OCCOM BILL wrote:nimh wrote: Its not that they necessarly thought Iraq didn't have WMD - I'm sure they thought it likely. After all, we knew Iraq still had had WMD a few years before, even if most of them had been destroyed by the inspections regime. But they thought that, in order to OK war, hard evidence was needed that Iraq still had them, and refused to disarm. And the evidence Powell presented was deemed perplexingly unconvincing.
Whether you use the word believed or "thought it likely" it means pretty much the same thing to me. Tony Blair made a very compelling speech about how 9/11 changed his thoughts about how he felt about what he "believed". I'm sure you remember it. Feel free to disagree with the decisions made but I think it is disingenuous to deny others this rationale (connection between 9/11 and Iraq).
I'm not denying that the link, real or imagined, has been a rationale for
Blair; its been one for Bush too. Their bad. Completely irrelevant to the argument here though.
Fox was claiming that not just B&B, but "virtually every nation in the world", including "Germany, France, and the rest of the entire U.N", "believed Saddam had WMD at the time the U.S. invaded Iraq".
At the time the U.S. invaded Iraq: she couldnt have been clearer in his assertion. "The issue then was never whether WMD existed--everybody believed they did". Now the very same assertion has been put forward here earlier by Sofia and then Tarantulas, hence my impatience. Because its plain bull. That was very much
exactly the issue.
France, Germany, Canada did not want to join or OK a war that was based on a mere suspicion of what was "likely" - they wanted evidence that they could believe. I'm sure you were kidding about not seeing the difference between those two things, right? They wanted to be able to go home and tell their people that war was unavoidable and necessary, not because they had some kind of suspicion about it, but because the evidence they were shown convinced them. It didn't. Looking at the "proof" Rumsfeld and Powell brought to the table, Fischer said "I am not convinced. This is my problem and I cannot go to the public and say, well, let's go to war", because "I don't believe in that".

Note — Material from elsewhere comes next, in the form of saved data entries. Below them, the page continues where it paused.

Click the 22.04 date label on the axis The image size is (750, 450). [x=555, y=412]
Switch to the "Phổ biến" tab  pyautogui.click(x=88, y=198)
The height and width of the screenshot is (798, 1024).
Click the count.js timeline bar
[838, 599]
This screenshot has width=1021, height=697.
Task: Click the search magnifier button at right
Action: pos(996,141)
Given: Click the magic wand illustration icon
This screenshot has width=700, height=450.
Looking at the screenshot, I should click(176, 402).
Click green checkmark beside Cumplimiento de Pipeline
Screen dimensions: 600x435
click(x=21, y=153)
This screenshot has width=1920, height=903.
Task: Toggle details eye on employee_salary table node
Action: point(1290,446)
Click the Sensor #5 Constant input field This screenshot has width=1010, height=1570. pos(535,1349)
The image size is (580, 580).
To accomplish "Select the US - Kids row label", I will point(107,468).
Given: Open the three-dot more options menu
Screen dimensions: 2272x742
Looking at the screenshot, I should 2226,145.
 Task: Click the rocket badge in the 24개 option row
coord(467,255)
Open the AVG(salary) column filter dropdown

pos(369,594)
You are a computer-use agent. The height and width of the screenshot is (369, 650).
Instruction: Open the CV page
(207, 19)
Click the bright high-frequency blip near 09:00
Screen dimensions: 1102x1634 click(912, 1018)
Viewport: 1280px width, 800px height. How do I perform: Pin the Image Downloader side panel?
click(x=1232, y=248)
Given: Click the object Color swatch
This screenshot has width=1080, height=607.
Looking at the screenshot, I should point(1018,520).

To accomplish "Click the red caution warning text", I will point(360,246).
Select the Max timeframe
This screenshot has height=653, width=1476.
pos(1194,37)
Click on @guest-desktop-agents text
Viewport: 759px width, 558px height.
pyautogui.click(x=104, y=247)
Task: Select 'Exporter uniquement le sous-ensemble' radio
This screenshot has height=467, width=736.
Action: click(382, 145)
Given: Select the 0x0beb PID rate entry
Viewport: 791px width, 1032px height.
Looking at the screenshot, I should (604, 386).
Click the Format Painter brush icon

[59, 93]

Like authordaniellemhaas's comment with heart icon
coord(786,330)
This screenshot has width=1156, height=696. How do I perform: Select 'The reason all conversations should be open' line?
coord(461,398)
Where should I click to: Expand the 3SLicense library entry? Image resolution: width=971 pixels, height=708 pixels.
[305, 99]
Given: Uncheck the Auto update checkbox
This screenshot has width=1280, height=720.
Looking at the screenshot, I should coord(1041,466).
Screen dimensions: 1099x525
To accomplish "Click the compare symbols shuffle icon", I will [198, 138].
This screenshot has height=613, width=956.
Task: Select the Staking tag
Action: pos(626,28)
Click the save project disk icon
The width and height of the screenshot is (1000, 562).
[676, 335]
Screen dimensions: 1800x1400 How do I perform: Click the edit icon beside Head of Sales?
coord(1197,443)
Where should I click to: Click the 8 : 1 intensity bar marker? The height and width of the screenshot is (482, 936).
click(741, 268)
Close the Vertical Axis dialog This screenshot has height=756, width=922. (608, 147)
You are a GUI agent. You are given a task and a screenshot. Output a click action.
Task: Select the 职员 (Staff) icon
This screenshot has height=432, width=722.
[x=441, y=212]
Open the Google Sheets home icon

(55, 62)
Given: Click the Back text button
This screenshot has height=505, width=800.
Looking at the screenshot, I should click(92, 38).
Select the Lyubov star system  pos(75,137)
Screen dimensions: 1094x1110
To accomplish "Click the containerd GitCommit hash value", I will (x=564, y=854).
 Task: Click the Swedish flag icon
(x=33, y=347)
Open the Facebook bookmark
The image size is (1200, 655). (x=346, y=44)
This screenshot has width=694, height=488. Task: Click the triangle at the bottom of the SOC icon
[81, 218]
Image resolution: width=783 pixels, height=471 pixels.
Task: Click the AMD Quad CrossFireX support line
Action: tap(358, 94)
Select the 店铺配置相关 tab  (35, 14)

I mean, I'm sorry that you really believed at the time that it was absolutely proven that Saddam still had WMD. It was what your President told you. It must have been a shock to find out he was wrong. But out here, there was lots of scepticism then already. I can imagine that it's nicer to think, well,
everybody believed what I believed, back then - there was no way to know better. But thats just not true.